• WHAT THE TASK ASKS:
Your output should be the whole listing, identical to the original.

··· EXTRACTED ENTRIES ···

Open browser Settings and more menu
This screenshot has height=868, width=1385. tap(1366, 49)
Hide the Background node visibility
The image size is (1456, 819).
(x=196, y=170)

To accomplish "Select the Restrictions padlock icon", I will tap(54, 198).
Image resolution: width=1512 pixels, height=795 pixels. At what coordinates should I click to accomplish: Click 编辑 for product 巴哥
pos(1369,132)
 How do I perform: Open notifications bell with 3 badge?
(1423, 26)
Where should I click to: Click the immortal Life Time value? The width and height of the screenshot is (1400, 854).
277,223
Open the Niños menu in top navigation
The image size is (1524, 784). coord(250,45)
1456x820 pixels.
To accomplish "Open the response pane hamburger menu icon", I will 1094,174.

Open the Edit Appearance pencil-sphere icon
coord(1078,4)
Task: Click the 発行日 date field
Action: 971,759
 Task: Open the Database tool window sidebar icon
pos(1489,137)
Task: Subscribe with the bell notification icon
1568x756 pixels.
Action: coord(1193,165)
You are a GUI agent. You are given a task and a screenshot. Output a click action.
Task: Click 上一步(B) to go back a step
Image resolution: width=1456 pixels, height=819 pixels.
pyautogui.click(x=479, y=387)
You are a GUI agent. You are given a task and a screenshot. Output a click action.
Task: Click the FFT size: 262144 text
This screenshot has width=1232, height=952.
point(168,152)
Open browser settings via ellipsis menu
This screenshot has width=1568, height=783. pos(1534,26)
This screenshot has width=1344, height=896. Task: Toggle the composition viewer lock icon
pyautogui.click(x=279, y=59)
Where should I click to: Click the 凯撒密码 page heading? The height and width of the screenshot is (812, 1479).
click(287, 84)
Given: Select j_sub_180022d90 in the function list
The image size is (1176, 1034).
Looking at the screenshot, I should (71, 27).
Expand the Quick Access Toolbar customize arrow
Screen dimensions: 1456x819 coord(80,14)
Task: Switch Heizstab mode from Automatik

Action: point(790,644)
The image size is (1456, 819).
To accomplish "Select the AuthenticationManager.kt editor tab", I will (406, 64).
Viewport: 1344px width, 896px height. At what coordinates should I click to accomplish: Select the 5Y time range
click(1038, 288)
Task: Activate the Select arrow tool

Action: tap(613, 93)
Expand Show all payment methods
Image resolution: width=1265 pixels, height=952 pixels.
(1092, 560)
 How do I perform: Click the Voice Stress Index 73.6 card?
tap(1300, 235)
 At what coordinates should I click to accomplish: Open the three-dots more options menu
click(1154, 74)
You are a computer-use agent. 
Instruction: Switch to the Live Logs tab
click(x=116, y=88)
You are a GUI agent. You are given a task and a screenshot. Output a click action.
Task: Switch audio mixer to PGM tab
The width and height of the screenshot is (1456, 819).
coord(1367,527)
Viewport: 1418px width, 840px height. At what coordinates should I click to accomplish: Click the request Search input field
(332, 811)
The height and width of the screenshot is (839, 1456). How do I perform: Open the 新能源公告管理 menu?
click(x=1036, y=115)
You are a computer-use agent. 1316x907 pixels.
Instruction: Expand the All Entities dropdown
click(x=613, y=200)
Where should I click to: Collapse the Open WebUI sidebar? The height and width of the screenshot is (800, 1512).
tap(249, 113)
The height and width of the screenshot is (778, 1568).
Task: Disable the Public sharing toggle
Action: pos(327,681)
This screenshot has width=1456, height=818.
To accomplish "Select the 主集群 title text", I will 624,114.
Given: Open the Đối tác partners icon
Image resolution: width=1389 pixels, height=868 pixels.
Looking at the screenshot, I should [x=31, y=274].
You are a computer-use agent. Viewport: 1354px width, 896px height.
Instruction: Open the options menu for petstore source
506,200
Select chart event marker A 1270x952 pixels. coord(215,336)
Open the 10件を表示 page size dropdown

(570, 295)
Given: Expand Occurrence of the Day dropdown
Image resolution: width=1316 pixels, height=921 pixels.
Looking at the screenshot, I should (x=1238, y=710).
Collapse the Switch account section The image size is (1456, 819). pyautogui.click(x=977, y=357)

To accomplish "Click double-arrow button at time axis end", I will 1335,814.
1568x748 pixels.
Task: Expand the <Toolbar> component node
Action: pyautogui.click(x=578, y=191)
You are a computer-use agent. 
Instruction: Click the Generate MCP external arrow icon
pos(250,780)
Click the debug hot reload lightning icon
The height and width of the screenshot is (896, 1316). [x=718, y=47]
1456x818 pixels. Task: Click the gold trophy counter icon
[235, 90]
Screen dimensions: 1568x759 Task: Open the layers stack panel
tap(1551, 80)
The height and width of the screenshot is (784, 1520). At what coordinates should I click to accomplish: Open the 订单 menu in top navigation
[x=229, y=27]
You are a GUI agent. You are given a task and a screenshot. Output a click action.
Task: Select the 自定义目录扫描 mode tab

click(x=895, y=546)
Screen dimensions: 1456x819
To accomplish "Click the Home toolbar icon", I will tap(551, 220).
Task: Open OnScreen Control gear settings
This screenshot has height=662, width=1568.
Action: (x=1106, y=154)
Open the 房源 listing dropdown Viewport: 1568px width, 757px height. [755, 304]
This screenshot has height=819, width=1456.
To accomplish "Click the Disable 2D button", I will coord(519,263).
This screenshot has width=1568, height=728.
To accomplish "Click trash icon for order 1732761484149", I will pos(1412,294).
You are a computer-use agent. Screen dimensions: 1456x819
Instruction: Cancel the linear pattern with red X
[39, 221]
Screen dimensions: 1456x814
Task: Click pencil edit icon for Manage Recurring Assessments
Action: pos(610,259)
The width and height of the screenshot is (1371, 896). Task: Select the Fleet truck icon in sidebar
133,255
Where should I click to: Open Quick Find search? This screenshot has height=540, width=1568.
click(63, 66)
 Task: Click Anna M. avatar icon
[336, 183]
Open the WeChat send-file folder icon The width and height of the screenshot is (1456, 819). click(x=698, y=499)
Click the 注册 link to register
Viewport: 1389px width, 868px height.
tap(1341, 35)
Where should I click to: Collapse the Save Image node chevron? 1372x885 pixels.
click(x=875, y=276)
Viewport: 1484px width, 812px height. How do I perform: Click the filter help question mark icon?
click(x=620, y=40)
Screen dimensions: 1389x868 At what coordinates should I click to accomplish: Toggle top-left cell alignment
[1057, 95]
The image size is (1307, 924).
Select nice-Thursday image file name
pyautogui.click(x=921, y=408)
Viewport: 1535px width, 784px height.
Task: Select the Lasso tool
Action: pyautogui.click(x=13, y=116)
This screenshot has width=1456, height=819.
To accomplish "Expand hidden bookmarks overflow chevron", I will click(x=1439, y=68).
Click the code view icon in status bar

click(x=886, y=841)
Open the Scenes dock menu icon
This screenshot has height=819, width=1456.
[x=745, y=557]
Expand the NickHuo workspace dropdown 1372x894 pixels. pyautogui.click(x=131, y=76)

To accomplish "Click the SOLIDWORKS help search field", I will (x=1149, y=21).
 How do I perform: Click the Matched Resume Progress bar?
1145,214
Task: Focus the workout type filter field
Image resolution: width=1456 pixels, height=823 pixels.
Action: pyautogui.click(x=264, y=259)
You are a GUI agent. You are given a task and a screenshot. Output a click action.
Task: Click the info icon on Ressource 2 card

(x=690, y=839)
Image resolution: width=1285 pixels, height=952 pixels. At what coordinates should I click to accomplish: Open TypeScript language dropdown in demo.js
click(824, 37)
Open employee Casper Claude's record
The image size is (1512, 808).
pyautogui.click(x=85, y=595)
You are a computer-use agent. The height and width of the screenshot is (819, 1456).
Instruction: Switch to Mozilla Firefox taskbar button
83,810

···

• RESPONSE TO THE EXERCISE:
Open browser Settings and more menu
This screenshot has height=868, width=1385. tap(1366, 49)
Hide the Background node visibility
The image size is (1456, 819).
(x=196, y=170)

To accomplish "Select the Restrictions padlock icon", I will tap(54, 198).
Image resolution: width=1512 pixels, height=795 pixels. At what coordinates should I click to accomplish: Click 编辑 for product 巴哥
pos(1369,132)
 How do I perform: Open notifications bell with 3 badge?
(1423, 26)
Where should I click to: Click the immortal Life Time value? The width and height of the screenshot is (1400, 854).
277,223
Open the Niños menu in top navigation
The image size is (1524, 784). coord(250,45)
1456x820 pixels.
To accomplish "Open the response pane hamburger menu icon", I will 1094,174.

Open the Edit Appearance pencil-sphere icon
coord(1078,4)
Task: Click the 発行日 date field
Action: 971,759
 Task: Open the Database tool window sidebar icon
pos(1489,137)
Task: Subscribe with the bell notification icon
1568x756 pixels.
Action: coord(1193,165)
You are a GUI agent. You are given a task and a screenshot. Output a click action.
Task: Click 上一步(B) to go back a step
Image resolution: width=1456 pixels, height=819 pixels.
pyautogui.click(x=479, y=387)
You are a GUI agent. You are given a task and a screenshot. Output a click action.
Task: Click the FFT size: 262144 text
This screenshot has width=1232, height=952.
point(168,152)
Open browser settings via ellipsis menu
This screenshot has width=1568, height=783. pos(1534,26)
This screenshot has width=1344, height=896. Task: Toggle the composition viewer lock icon
pyautogui.click(x=279, y=59)
Where should I click to: Click the 凯撒密码 page heading? The height and width of the screenshot is (812, 1479).
click(287, 84)
Given: Select j_sub_180022d90 in the function list
The image size is (1176, 1034).
Looking at the screenshot, I should (71, 27).
Expand the Quick Access Toolbar customize arrow
Screen dimensions: 1456x819 coord(80,14)
Task: Switch Heizstab mode from Automatik

Action: point(790,644)
The image size is (1456, 819).
To accomplish "Select the AuthenticationManager.kt editor tab", I will (406, 64).
Viewport: 1344px width, 896px height. At what coordinates should I click to accomplish: Select the 5Y time range
click(1038, 288)
Task: Activate the Select arrow tool

Action: tap(613, 93)
Expand Show all payment methods
Image resolution: width=1265 pixels, height=952 pixels.
(1092, 560)
 How do I perform: Click the Voice Stress Index 73.6 card?
tap(1300, 235)
 At what coordinates should I click to accomplish: Open the three-dots more options menu
click(1154, 74)
You are a computer-use agent. 
Instruction: Switch to the Live Logs tab
click(x=116, y=88)
You are a GUI agent. You are given a task and a screenshot. Output a click action.
Task: Switch audio mixer to PGM tab
The width and height of the screenshot is (1456, 819).
coord(1367,527)
Viewport: 1418px width, 840px height. At what coordinates should I click to accomplish: Click the request Search input field
(332, 811)
The height and width of the screenshot is (839, 1456). How do I perform: Open the 新能源公告管理 menu?
click(x=1036, y=115)
You are a computer-use agent. 1316x907 pixels.
Instruction: Expand the All Entities dropdown
click(x=613, y=200)
Where should I click to: Collapse the Open WebUI sidebar? The height and width of the screenshot is (800, 1512).
tap(249, 113)
The height and width of the screenshot is (778, 1568).
Task: Disable the Public sharing toggle
Action: pos(327,681)
This screenshot has width=1456, height=818.
To accomplish "Select the 主集群 title text", I will 624,114.
Given: Open the Đối tác partners icon
Image resolution: width=1389 pixels, height=868 pixels.
Looking at the screenshot, I should [x=31, y=274].
You are a computer-use agent. Viewport: 1354px width, 896px height.
Instruction: Open the options menu for petstore source
506,200
Select chart event marker A 1270x952 pixels. coord(215,336)
Open the 10件を表示 page size dropdown

(570, 295)
Given: Expand Occurrence of the Day dropdown
Image resolution: width=1316 pixels, height=921 pixels.
Looking at the screenshot, I should (x=1238, y=710).
Collapse the Switch account section The image size is (1456, 819). pyautogui.click(x=977, y=357)

To accomplish "Click double-arrow button at time axis end", I will 1335,814.
1568x748 pixels.
Task: Expand the <Toolbar> component node
Action: pyautogui.click(x=578, y=191)
You are a computer-use agent. 
Instruction: Click the Generate MCP external arrow icon
pos(250,780)
Click the debug hot reload lightning icon
The height and width of the screenshot is (896, 1316). [x=718, y=47]
1456x818 pixels. Task: Click the gold trophy counter icon
[235, 90]
Screen dimensions: 1568x759 Task: Open the layers stack panel
tap(1551, 80)
The height and width of the screenshot is (784, 1520). At what coordinates should I click to accomplish: Open the 订单 menu in top navigation
[x=229, y=27]
You are a GUI agent. You are given a task and a screenshot. Output a click action.
Task: Select the 自定义目录扫描 mode tab

click(x=895, y=546)
Screen dimensions: 1456x819
To accomplish "Click the Home toolbar icon", I will tap(551, 220).
Task: Open OnScreen Control gear settings
This screenshot has height=662, width=1568.
Action: (x=1106, y=154)
Open the 房源 listing dropdown Viewport: 1568px width, 757px height. [755, 304]
This screenshot has height=819, width=1456.
To accomplish "Click the Disable 2D button", I will coord(519,263).
This screenshot has width=1568, height=728.
To accomplish "Click trash icon for order 1732761484149", I will pos(1412,294).
You are a computer-use agent. Screen dimensions: 1456x819
Instruction: Cancel the linear pattern with red X
[39, 221]
Screen dimensions: 1456x814
Task: Click pencil edit icon for Manage Recurring Assessments
Action: pos(610,259)
The width and height of the screenshot is (1371, 896). Task: Select the Fleet truck icon in sidebar
133,255
Where should I click to: Open Quick Find search? This screenshot has height=540, width=1568.
click(63, 66)
 Task: Click Anna M. avatar icon
[336, 183]
Open the WeChat send-file folder icon The width and height of the screenshot is (1456, 819). click(x=698, y=499)
Click the 注册 link to register
Viewport: 1389px width, 868px height.
tap(1341, 35)
Where should I click to: Collapse the Save Image node chevron? 1372x885 pixels.
click(x=875, y=276)
Viewport: 1484px width, 812px height. How do I perform: Click the filter help question mark icon?
click(x=620, y=40)
Screen dimensions: 1389x868 At what coordinates should I click to accomplish: Toggle top-left cell alignment
[1057, 95]
The image size is (1307, 924).
Select nice-Thursday image file name
pyautogui.click(x=921, y=408)
Viewport: 1535px width, 784px height.
Task: Select the Lasso tool
Action: pyautogui.click(x=13, y=116)
This screenshot has width=1456, height=819.
To accomplish "Expand hidden bookmarks overflow chevron", I will click(x=1439, y=68).
Click the code view icon in status bar

click(x=886, y=841)
Open the Scenes dock menu icon
This screenshot has height=819, width=1456.
[x=745, y=557]
Expand the NickHuo workspace dropdown 1372x894 pixels. pyautogui.click(x=131, y=76)

To accomplish "Click the SOLIDWORKS help search field", I will (x=1149, y=21).
 How do I perform: Click the Matched Resume Progress bar?
1145,214
Task: Focus the workout type filter field
Image resolution: width=1456 pixels, height=823 pixels.
Action: pyautogui.click(x=264, y=259)
You are a GUI agent. You are given a task and a screenshot. Output a click action.
Task: Click the info icon on Ressource 2 card

(x=690, y=839)
Image resolution: width=1285 pixels, height=952 pixels. At what coordinates should I click to accomplish: Open TypeScript language dropdown in demo.js
click(824, 37)
Open employee Casper Claude's record
The image size is (1512, 808).
pyautogui.click(x=85, y=595)
You are a computer-use agent. The height and width of the screenshot is (819, 1456).
Instruction: Switch to Mozilla Firefox taskbar button
83,810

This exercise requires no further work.